### Prompt
The expected output is the data below, restated word for word.
START Input
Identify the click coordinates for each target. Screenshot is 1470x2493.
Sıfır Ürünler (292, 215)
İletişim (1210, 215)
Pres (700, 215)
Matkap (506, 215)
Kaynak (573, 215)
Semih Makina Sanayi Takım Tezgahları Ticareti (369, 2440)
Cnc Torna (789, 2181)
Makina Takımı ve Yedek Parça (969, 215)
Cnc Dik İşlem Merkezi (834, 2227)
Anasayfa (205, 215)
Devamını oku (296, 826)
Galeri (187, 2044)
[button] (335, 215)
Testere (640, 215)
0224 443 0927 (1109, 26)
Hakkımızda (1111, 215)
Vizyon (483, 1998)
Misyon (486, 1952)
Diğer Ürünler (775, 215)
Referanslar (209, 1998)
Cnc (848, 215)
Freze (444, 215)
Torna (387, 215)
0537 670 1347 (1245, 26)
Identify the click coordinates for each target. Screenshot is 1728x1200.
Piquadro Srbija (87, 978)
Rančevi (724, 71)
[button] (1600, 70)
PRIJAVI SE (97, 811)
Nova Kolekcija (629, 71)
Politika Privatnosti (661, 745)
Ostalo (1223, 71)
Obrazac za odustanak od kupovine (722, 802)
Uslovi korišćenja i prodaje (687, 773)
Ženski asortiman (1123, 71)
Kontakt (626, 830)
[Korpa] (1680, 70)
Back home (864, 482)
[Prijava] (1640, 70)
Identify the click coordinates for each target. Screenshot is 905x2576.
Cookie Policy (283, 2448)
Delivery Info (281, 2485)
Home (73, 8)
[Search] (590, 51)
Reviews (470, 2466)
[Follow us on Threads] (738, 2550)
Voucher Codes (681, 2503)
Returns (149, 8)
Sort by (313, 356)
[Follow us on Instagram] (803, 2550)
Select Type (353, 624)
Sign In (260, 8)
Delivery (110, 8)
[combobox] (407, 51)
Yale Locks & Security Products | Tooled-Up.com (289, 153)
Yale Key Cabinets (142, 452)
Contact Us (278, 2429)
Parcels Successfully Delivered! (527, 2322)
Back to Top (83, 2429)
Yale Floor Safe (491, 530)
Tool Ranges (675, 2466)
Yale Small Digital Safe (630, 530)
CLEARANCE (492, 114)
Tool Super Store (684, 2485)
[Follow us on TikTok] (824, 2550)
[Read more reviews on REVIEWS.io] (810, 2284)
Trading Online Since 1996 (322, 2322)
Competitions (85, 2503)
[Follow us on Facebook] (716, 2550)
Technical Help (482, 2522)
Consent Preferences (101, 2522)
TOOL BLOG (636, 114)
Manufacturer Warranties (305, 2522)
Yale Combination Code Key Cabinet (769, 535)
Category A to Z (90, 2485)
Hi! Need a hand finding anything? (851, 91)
END Input
### Answer to the problem
Identify the click coordinates for each target. Screenshot is 1470x2493.
Sıfır Ürünler (292, 215)
İletişim (1210, 215)
Pres (700, 215)
Matkap (506, 215)
Kaynak (573, 215)
Semih Makina Sanayi Takım Tezgahları Ticareti (369, 2440)
Cnc Torna (789, 2181)
Makina Takımı ve Yedek Parça (969, 215)
Cnc Dik İşlem Merkezi (834, 2227)
Anasayfa (205, 215)
Devamını oku (296, 826)
Galeri (187, 2044)
[button] (335, 215)
Testere (640, 215)
0224 443 0927 (1109, 26)
Hakkımızda (1111, 215)
Vizyon (483, 1998)
Misyon (486, 1952)
Diğer Ürünler (775, 215)
Referanslar (209, 1998)
Cnc (848, 215)
Freze (444, 215)
Torna (387, 215)
0537 670 1347 (1245, 26)
Identify the click coordinates for each target. Screenshot is 1728x1200.
Piquadro Srbija (87, 978)
Rančevi (724, 71)
[button] (1600, 70)
PRIJAVI SE (97, 811)
Nova Kolekcija (629, 71)
Politika Privatnosti (661, 745)
Ostalo (1223, 71)
Obrazac za odustanak od kupovine (722, 802)
Uslovi korišćenja i prodaje (687, 773)
Ženski asortiman (1123, 71)
Kontakt (626, 830)
[Korpa] (1680, 70)
Back home (864, 482)
[Prijava] (1640, 70)
Identify the click coordinates for each target. Screenshot is 905x2576.
Cookie Policy (283, 2448)
Delivery Info (281, 2485)
Home (73, 8)
[Search] (590, 51)
Reviews (470, 2466)
[Follow us on Threads] (738, 2550)
Voucher Codes (681, 2503)
Returns (149, 8)
Sort by (313, 356)
[Follow us on Instagram] (803, 2550)
Select Type (353, 624)
Sign In (260, 8)
Delivery (110, 8)
[combobox] (407, 51)
Yale Locks & Security Products | Tooled-Up.com (289, 153)
Yale Key Cabinets (142, 452)
Contact Us (278, 2429)
Parcels Successfully Delivered! (527, 2322)
Back to Top (83, 2429)
Yale Floor Safe (491, 530)
Tool Ranges (675, 2466)
Yale Small Digital Safe (630, 530)
CLEARANCE (492, 114)
Tool Super Store (684, 2485)
[Follow us on TikTok] (824, 2550)
[Read more reviews on REVIEWS.io] (810, 2284)
Trading Online Since 1996 (322, 2322)
Competitions (85, 2503)
[Follow us on Facebook] (716, 2550)
Technical Help (482, 2522)
Consent Preferences (101, 2522)
TOOL BLOG (636, 114)
Manufacturer Warranties (305, 2522)
Yale Combination Code Key Cabinet (769, 535)
Category A to Z (90, 2485)
Hi! Need a hand finding anything? (851, 91)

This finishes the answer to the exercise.